## Extracted entries
--------------------------------

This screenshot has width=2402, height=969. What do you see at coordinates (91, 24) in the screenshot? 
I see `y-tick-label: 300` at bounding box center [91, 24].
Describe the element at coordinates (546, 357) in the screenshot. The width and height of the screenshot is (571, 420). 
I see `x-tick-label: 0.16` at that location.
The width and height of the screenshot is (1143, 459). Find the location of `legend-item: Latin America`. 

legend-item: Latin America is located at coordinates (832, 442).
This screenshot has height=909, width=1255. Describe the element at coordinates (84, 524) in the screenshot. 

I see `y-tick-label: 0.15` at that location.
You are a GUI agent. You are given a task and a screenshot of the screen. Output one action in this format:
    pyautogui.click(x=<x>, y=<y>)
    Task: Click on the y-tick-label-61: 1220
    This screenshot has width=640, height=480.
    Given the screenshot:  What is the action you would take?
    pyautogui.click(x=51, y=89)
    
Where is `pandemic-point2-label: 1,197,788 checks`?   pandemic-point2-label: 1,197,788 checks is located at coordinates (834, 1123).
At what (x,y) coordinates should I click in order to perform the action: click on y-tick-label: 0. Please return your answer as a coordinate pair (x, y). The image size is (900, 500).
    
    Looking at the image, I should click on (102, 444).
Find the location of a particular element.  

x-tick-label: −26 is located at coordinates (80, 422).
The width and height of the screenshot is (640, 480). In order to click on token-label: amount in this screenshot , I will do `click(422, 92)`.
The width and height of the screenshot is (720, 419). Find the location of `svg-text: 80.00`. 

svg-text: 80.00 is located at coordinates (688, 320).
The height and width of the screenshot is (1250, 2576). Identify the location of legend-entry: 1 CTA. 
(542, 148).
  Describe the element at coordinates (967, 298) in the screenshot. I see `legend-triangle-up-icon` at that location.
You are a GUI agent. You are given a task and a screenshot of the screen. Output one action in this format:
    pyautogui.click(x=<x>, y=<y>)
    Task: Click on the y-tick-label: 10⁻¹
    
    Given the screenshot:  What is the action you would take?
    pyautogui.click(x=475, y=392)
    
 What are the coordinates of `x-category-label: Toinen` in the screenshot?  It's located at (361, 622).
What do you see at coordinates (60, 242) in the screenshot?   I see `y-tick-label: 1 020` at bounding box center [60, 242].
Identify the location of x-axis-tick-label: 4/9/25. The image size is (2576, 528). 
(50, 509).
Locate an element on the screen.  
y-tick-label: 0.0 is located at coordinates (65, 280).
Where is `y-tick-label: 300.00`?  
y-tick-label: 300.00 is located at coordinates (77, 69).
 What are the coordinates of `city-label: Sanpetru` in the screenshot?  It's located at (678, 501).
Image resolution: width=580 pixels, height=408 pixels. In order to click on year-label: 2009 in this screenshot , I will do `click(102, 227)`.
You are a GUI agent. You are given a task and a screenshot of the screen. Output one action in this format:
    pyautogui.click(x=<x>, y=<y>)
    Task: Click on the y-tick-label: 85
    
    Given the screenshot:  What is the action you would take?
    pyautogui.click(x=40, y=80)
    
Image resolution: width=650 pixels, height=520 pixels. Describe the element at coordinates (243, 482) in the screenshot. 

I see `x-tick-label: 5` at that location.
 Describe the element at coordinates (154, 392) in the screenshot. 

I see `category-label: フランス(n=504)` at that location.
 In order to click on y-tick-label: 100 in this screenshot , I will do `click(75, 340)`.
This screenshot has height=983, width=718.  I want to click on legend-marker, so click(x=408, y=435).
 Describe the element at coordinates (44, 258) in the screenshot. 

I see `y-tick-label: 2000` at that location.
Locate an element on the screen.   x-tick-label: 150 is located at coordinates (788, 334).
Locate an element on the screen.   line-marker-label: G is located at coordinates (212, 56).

--------------------------------

## Your objective
Format these lines as a numbered list, omitting any blank lines. Apply this to every one of the records.

## Solution
1. This screenshot has width=2402, height=969. What do you see at coordinates (91, 24) in the screenshot? 
2. I see `y-tick-label: 300` at bounding box center [91, 24].
3. Describe the element at coordinates (546, 357) in the screenshot. The width and height of the screenshot is (571, 420). 
4. I see `x-tick-label: 0.16` at that location.
5. The width and height of the screenshot is (1143, 459). Find the location of `legend-item: Latin America`. 
6. legend-item: Latin America is located at coordinates (832, 442).
7. This screenshot has height=909, width=1255. Describe the element at coordinates (84, 524) in the screenshot. 
8. I see `y-tick-label: 0.15` at that location.
9. You are a GUI agent. You are given a task and a screenshot of the screen. Output one action in this format:
10.     pyautogui.click(x=<x>, y=<y>)
11.     Task: Click on the y-tick-label-61: 1220
12.     This screenshot has width=640, height=480.
13.     Given the screenshot:  What is the action you would take?
14.     pyautogui.click(x=51, y=89)
15. Where is `pandemic-point2-label: 1,197,788 checks`?   pandemic-point2-label: 1,197,788 checks is located at coordinates (834, 1123).
16. At what (x,y) coordinates should I click in order to perform the action: click on y-tick-label: 0. Please return your answer as a coordinate pair (x, y). The image size is (900, 500).
17.     Looking at the image, I should click on (102, 444).
18. Find the location of a particular element.  
19. x-tick-label: −26 is located at coordinates (80, 422).
20. The width and height of the screenshot is (640, 480). In order to click on token-label: amount in this screenshot , I will do `click(422, 92)`.
21. The width and height of the screenshot is (720, 419). Find the location of `svg-text: 80.00`. 
22. svg-text: 80.00 is located at coordinates (688, 320).
23. The height and width of the screenshot is (1250, 2576). Identify the location of legend-entry: 1 CTA. 
24. (542, 148).
25.   Describe the element at coordinates (967, 298) in the screenshot. I see `legend-triangle-up-icon` at that location.
26. You are a GUI agent. You are given a task and a screenshot of the screen. Output one action in this format:
27.     pyautogui.click(x=<x>, y=<y>)
28.     Task: Click on the y-tick-label: 10⁻¹
29.     Given the screenshot:  What is the action you would take?
30.     pyautogui.click(x=475, y=392)
31.  What are the coordinates of `x-category-label: Toinen` in the screenshot?  It's located at (361, 622).
32. What do you see at coordinates (60, 242) in the screenshot?   I see `y-tick-label: 1 020` at bounding box center [60, 242].
33. Identify the location of x-axis-tick-label: 4/9/25. The image size is (2576, 528). 
34. (50, 509).
35. Locate an element on the screen.  
36. y-tick-label: 0.0 is located at coordinates (65, 280).
37. Where is `y-tick-label: 300.00`?  
38. y-tick-label: 300.00 is located at coordinates (77, 69).
39.  What are the coordinates of `city-label: Sanpetru` in the screenshot?  It's located at (678, 501).
40. Image resolution: width=580 pixels, height=408 pixels. In order to click on year-label: 2009 in this screenshot , I will do `click(102, 227)`.
41. You are a GUI agent. You are given a task and a screenshot of the screen. Output one action in this format:
42.     pyautogui.click(x=<x>, y=<y>)
43.     Task: Click on the y-tick-label: 85
44.     Given the screenshot:  What is the action you would take?
45.     pyautogui.click(x=40, y=80)
46. Image resolution: width=650 pixels, height=520 pixels. Describe the element at coordinates (243, 482) in the screenshot. 
47. I see `x-tick-label: 5` at that location.
48.  Describe the element at coordinates (154, 392) in the screenshot. 
49. I see `category-label: フランス(n=504)` at that location.
50.  In order to click on y-tick-label: 100 in this screenshot , I will do `click(75, 340)`.
51. This screenshot has height=983, width=718.  I want to click on legend-marker, so click(x=408, y=435).
52.  Describe the element at coordinates (44, 258) in the screenshot. 
53. I see `y-tick-label: 2000` at that location.
54. Locate an element on the screen.   x-tick-label: 150 is located at coordinates (788, 334).
55. Locate an element on the screen.   line-marker-label: G is located at coordinates (212, 56).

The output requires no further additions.